Ese que fue hombre de Sipán, murió atragantado de una soberbia importancia que le sobraba. Me dijeron que siempre necesitó de un perro para que le guiara en su viaje a la otra vida, a donde van siempre los señores, los papas, los reyes y la gente que es dueña de los dioses y de los paraísos. Yo vi unos huesos acurrucados junto a los pies de su amo, su Señor que acaba de resucitar para estar muerto en muchas partes, en muchos libros, en esculturas de vasijas, en conversaciones de arqueólogos y de “entendidos”. Era su Señor un grupo de huesos llenos de joyas de oro y esmeraldas sobrevivientes, con collares de maní de oro y plata que estaban sembrados en su cuello donde, según dijeron, se juntaba la noche con el día. Lo vi en una tumba del desierto que llaman “Huaca Rajada”; aunque también estaba en un palacio moderno que ahora es su museo, donde lo miran gente que en cambio junta la importancia con la envidia.
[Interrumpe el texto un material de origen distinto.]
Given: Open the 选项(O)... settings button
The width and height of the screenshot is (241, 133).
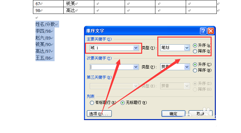Looking at the screenshot, I should (x=100, y=114).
El perro viringo estaba ahí, oliendo futuras muertes, adivinando los caminos de las sombras que están hechos encima y debajo de la tierra; tal como tú hueles las sospechas en la sangre. Me dijeron que el viringo era un perro sin pelo, de los que solo hay en el Perú. Vino a alagarme uno de esos, en la Huaca del Arco Iris antes de ir a Chanchán, que es una bella ciudad de barro. ¿Sabes? Recorriendo esas tierras, yo estuve por donde en ese tiempo, esa parte de la tierra se llamaba Moche, donde no vivían incas sino mochicas o moches que sabían hacer pirámides para morir con oro.
Mi Negro, Yo sé que tú también tienes parte en esa historia, porque lo que te estoy contando les interesa mucho a los perros; así como todos nosotros tenemos que ver con historias de los hombres, los cuales no siempre son amigos de los canes. Los moches de Chiclayo, de Lambayeque, de Chicama, de Jequetepeque, de Virú que es palabra moche que aprendieron rápido los conquistadores españoles cuando se quedaron por Piura y por la Huaca del Sol y de la Luna, donde fueron a fundar lo que llamaron ciudad de Trujillo; los moches de Chao y de Huarmey hacían pirámides de adobes para entrar con sus señores, vestidos con oro de ultratumba. Ahí les pusieron a sus perros para que les cuidaran para siempre sus tesoros. En tu caso, yo sé que habrías marcado territorio en cada esquina, donde los moches tenían centinelas, que era su único territorio.